EXERCISE INPUT:
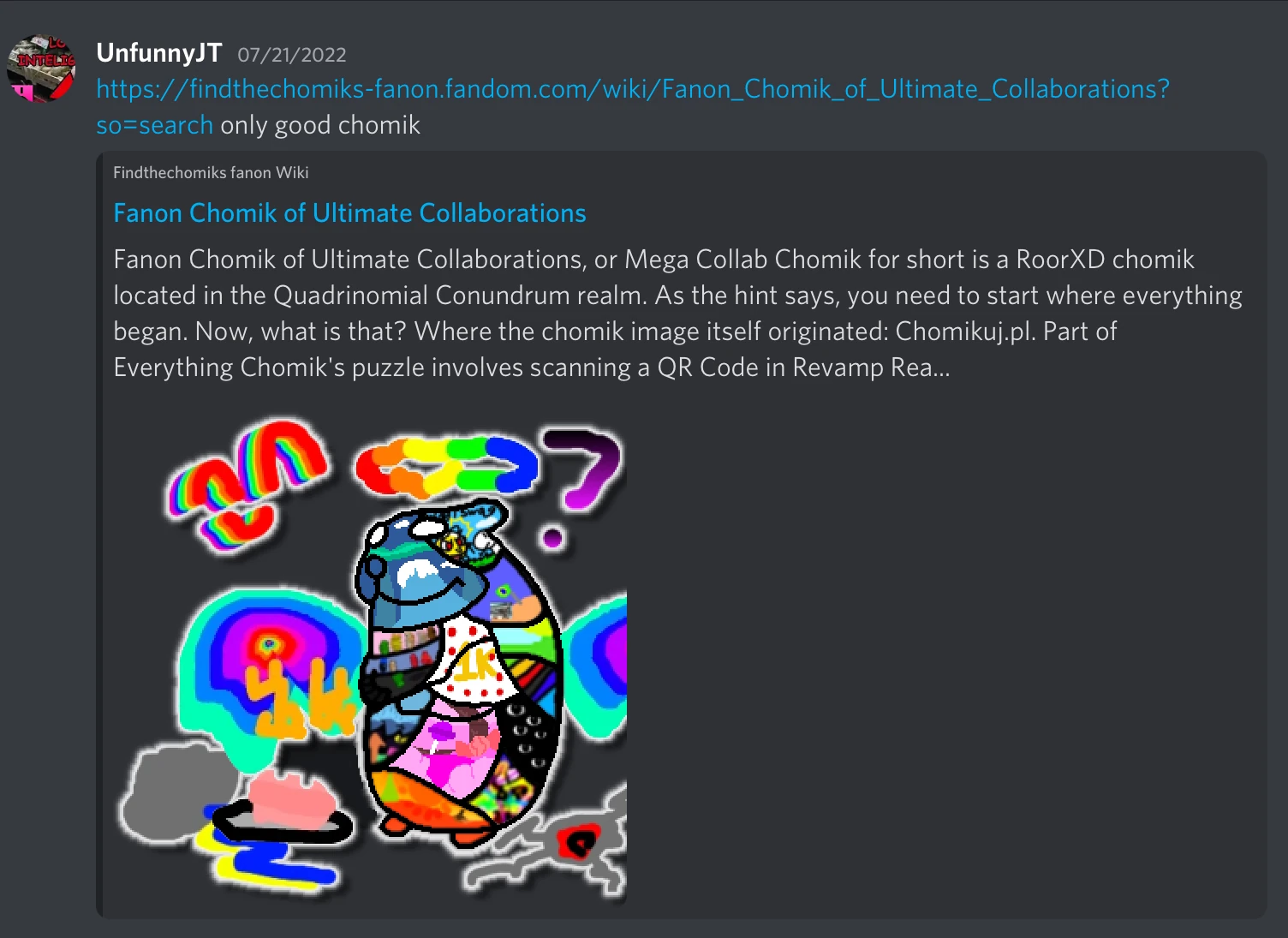Click the embed description paragraph

coord(677,314)
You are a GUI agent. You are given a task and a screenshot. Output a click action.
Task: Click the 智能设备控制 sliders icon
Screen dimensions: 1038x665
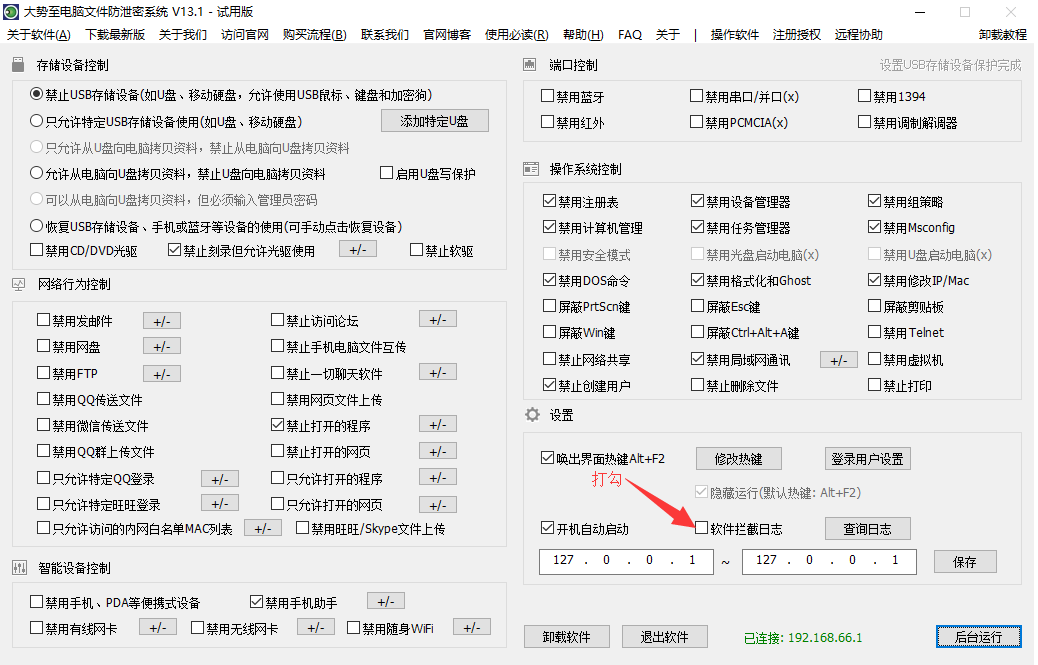tap(19, 568)
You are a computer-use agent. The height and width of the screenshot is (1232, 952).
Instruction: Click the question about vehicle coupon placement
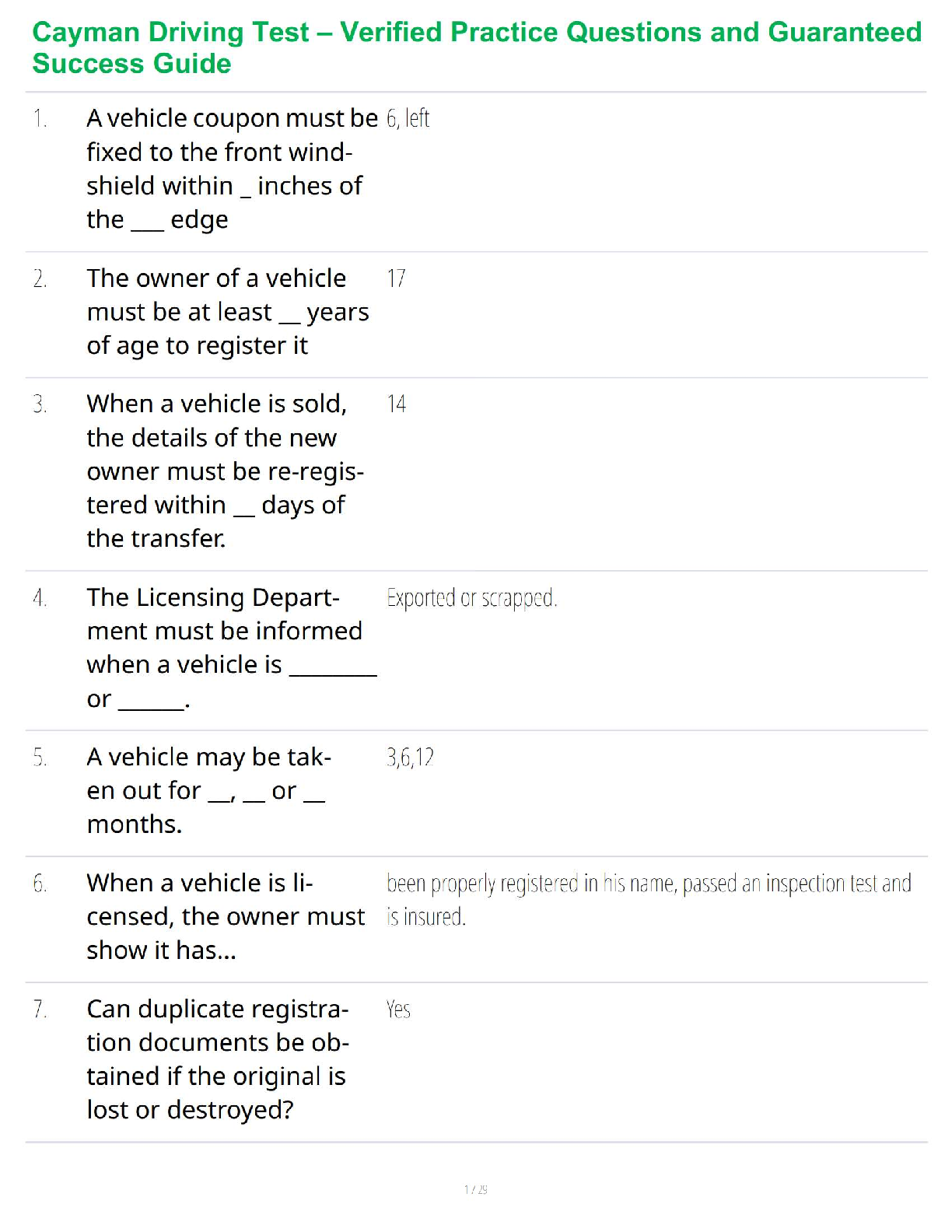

WHAT IS NEEDED: Each line from the line containing "Screen dimensions: 1038x665" through the last line above must be written out exactly, and every picture must be omitted.

SOLUTION TO THIS EXERCISE:
Screen dimensions: 1038x665
tap(19, 568)
You are a computer-use agent. The height and width of the screenshot is (1232, 952).
Instruction: Click the question about vehicle coupon placement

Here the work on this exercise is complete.